*** Data for processing ***

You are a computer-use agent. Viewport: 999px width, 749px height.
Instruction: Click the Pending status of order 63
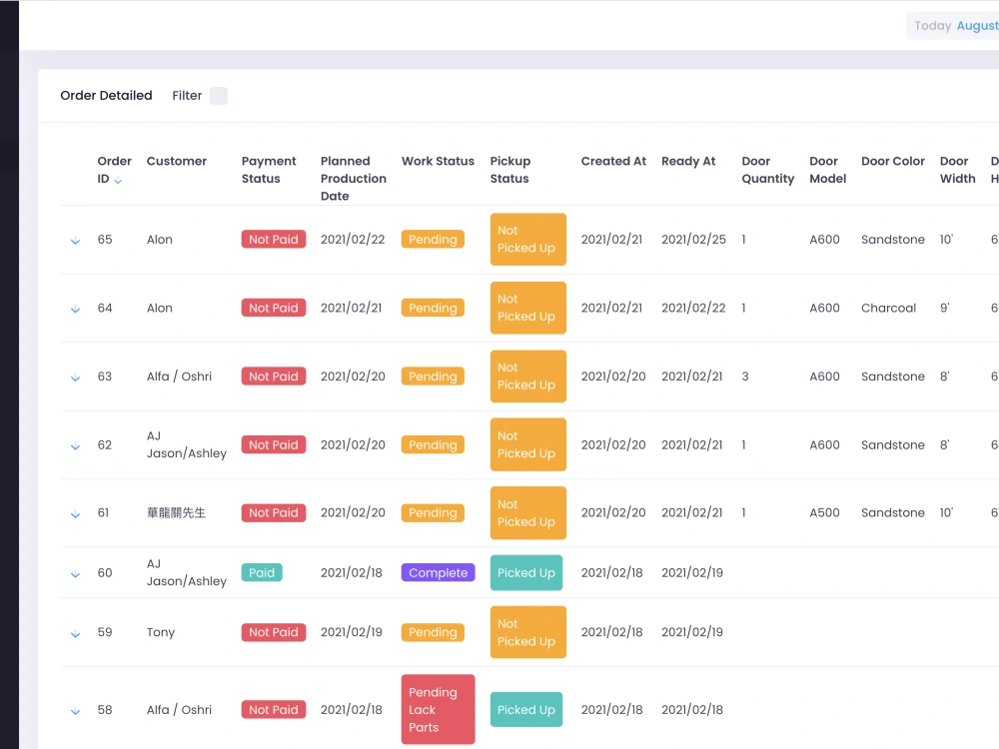click(433, 376)
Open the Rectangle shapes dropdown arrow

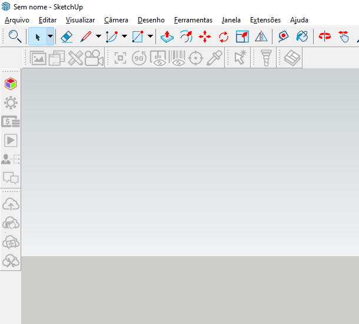click(150, 36)
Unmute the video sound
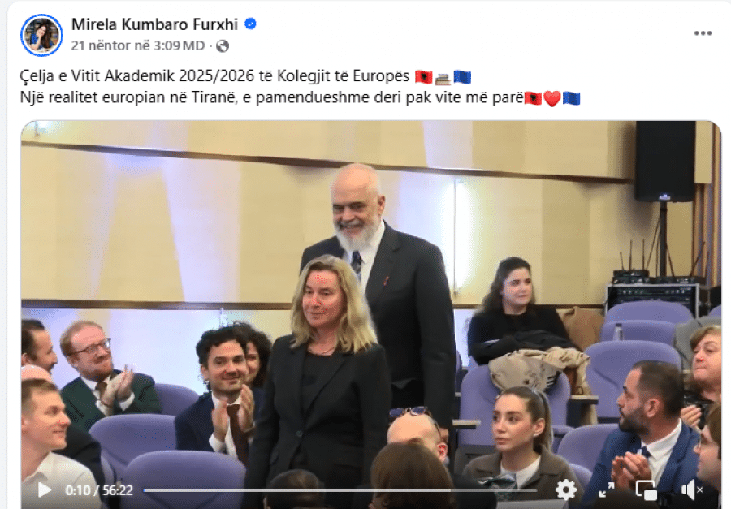This screenshot has height=509, width=731. [692, 490]
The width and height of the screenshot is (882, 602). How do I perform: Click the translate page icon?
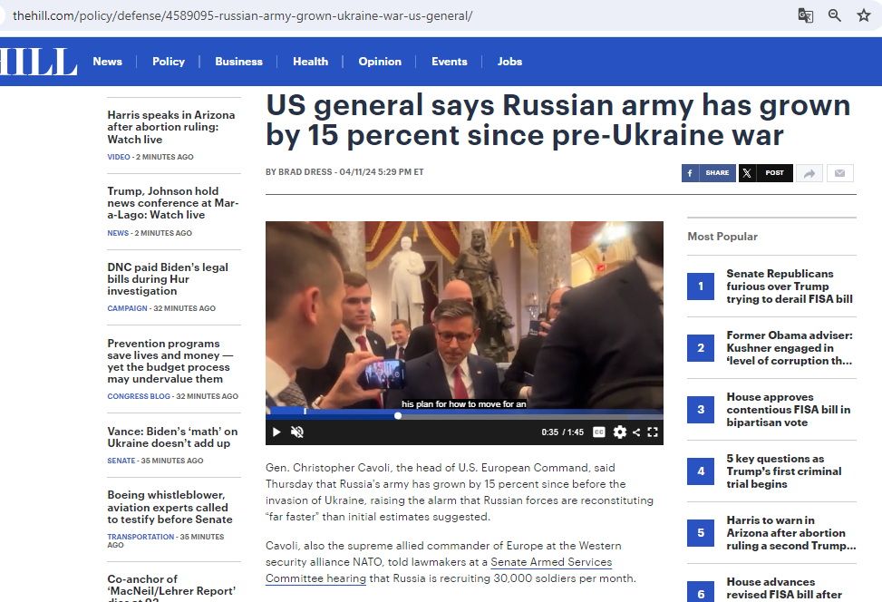805,15
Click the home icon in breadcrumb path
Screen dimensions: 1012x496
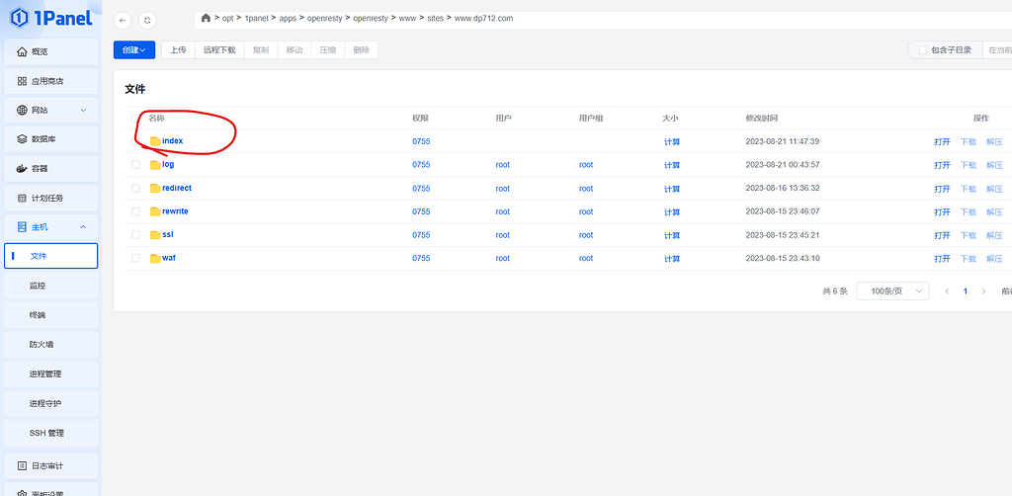pyautogui.click(x=206, y=18)
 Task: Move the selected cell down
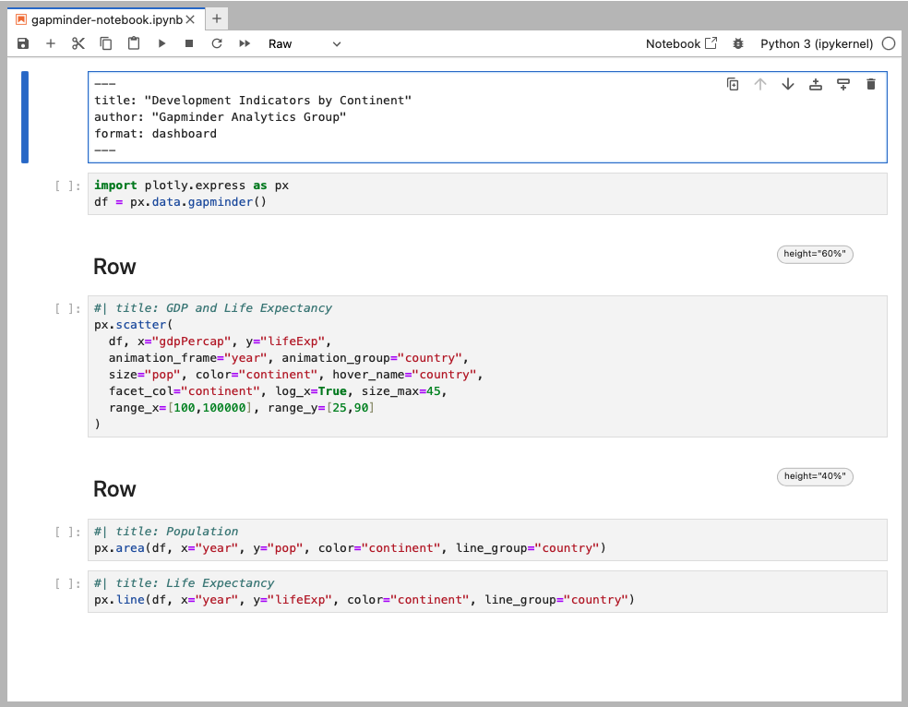(x=788, y=84)
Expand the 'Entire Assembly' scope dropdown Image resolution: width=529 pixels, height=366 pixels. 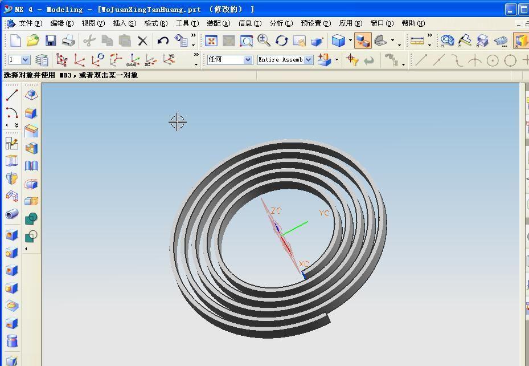(x=308, y=60)
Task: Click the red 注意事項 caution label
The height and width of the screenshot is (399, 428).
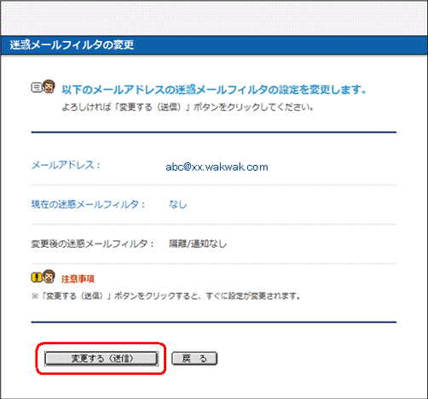Action: [x=78, y=279]
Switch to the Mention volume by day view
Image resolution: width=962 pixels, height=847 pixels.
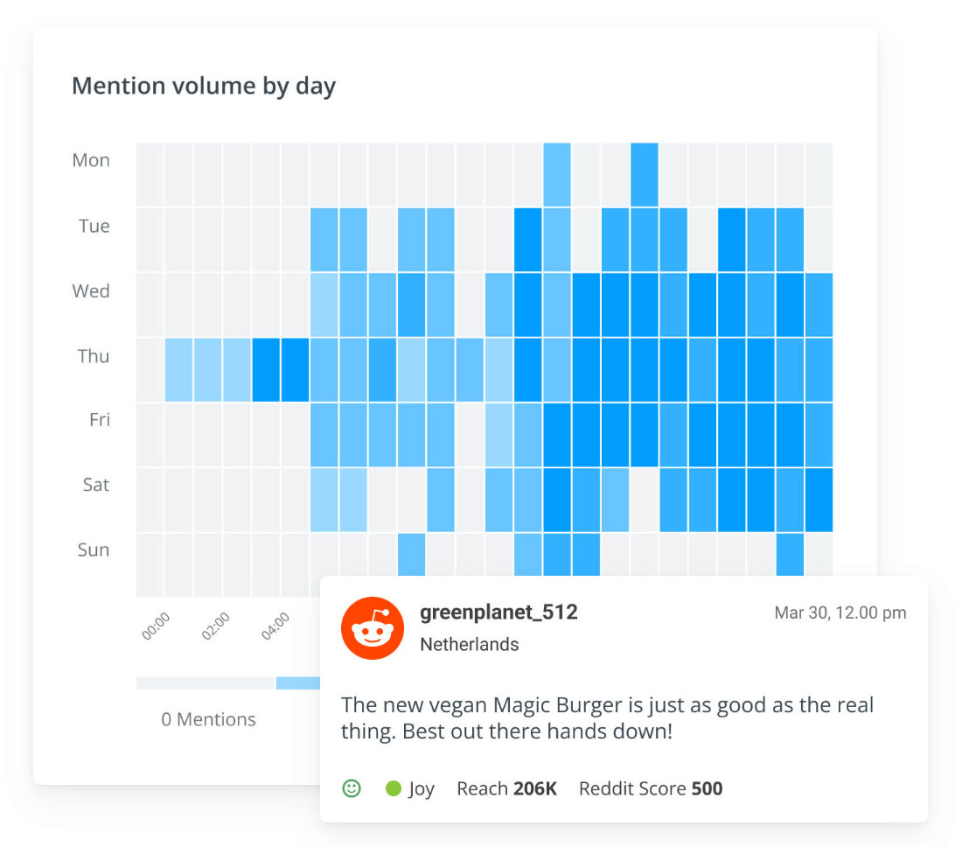coord(204,85)
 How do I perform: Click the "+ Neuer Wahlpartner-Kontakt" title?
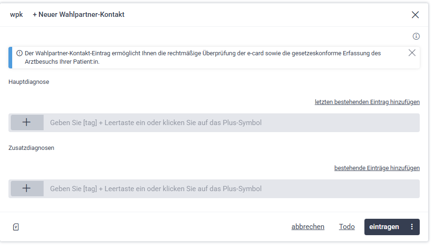point(78,15)
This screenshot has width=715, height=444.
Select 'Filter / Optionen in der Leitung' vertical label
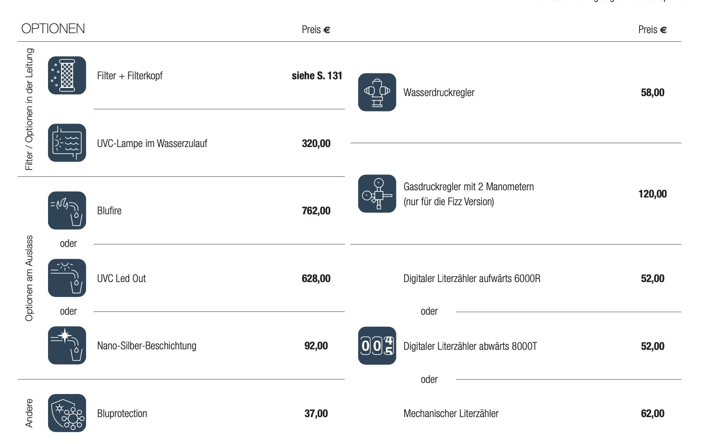pyautogui.click(x=29, y=109)

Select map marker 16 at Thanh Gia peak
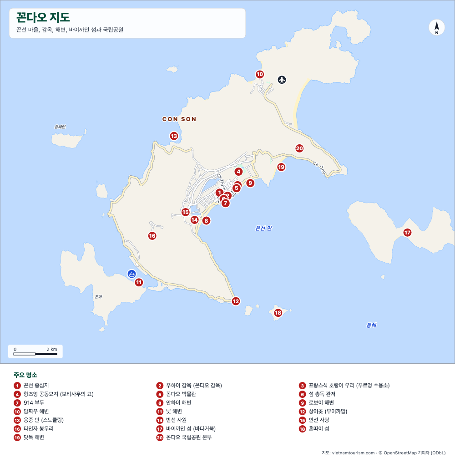152,236
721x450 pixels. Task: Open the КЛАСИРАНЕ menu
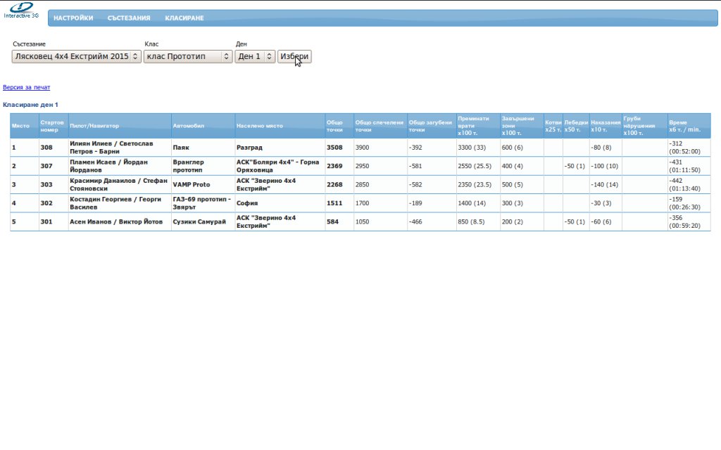click(x=184, y=18)
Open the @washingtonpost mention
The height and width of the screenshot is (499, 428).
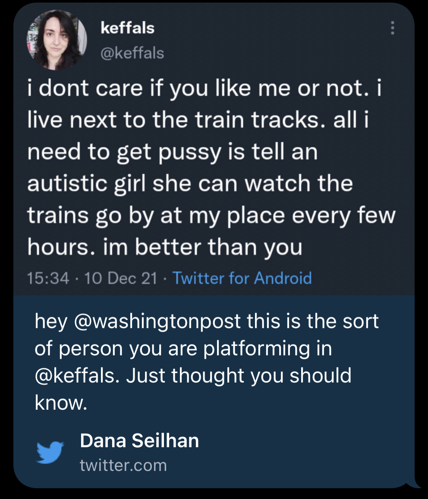click(x=157, y=321)
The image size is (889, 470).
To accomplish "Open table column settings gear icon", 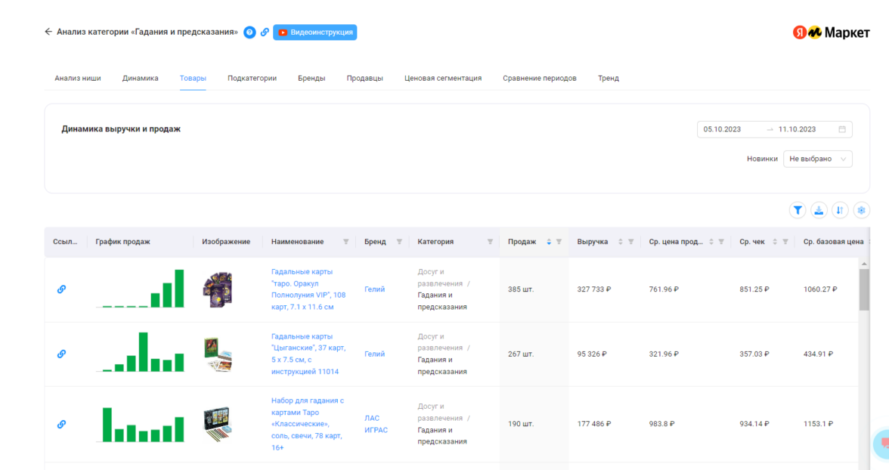I will click(x=861, y=210).
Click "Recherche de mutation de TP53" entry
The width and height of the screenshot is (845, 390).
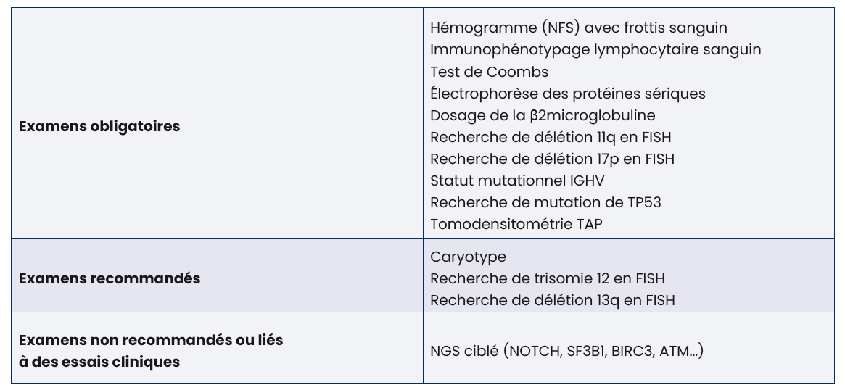(545, 202)
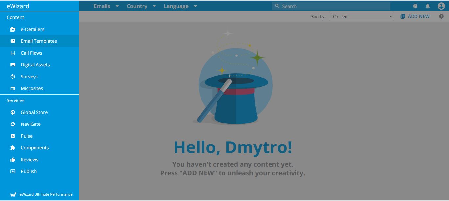This screenshot has height=201, width=449.
Task: Click the info icon beside ADD NEW
Action: [x=441, y=16]
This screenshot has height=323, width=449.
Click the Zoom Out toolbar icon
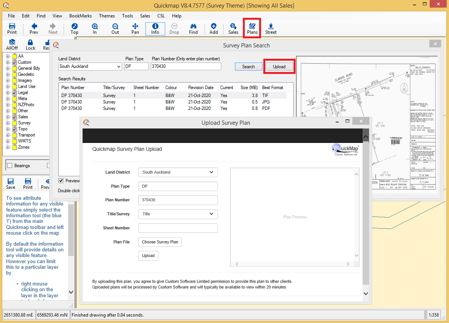(115, 28)
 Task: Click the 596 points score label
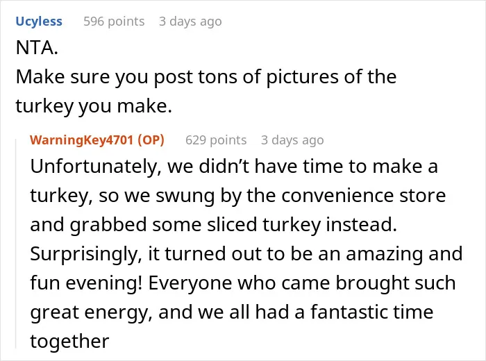click(x=114, y=22)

*** End of Data for processing ***

◆ **Task objective**: Your copy should hold exactly the lines from the one with "de mutation de" through the final line of the records, both ends included, and no pictures.

◆ **Your response**:
Click "Recherche de mutation de TP53" entry
The width and height of the screenshot is (845, 390).
(545, 202)
This screenshot has height=201, width=449.
Task: Click the info icon beside ADD NEW
Action: [x=441, y=16]
This screenshot has height=323, width=449.
Click the Zoom Out toolbar icon
(115, 28)
 Task: Click the 596 points score label
click(x=114, y=22)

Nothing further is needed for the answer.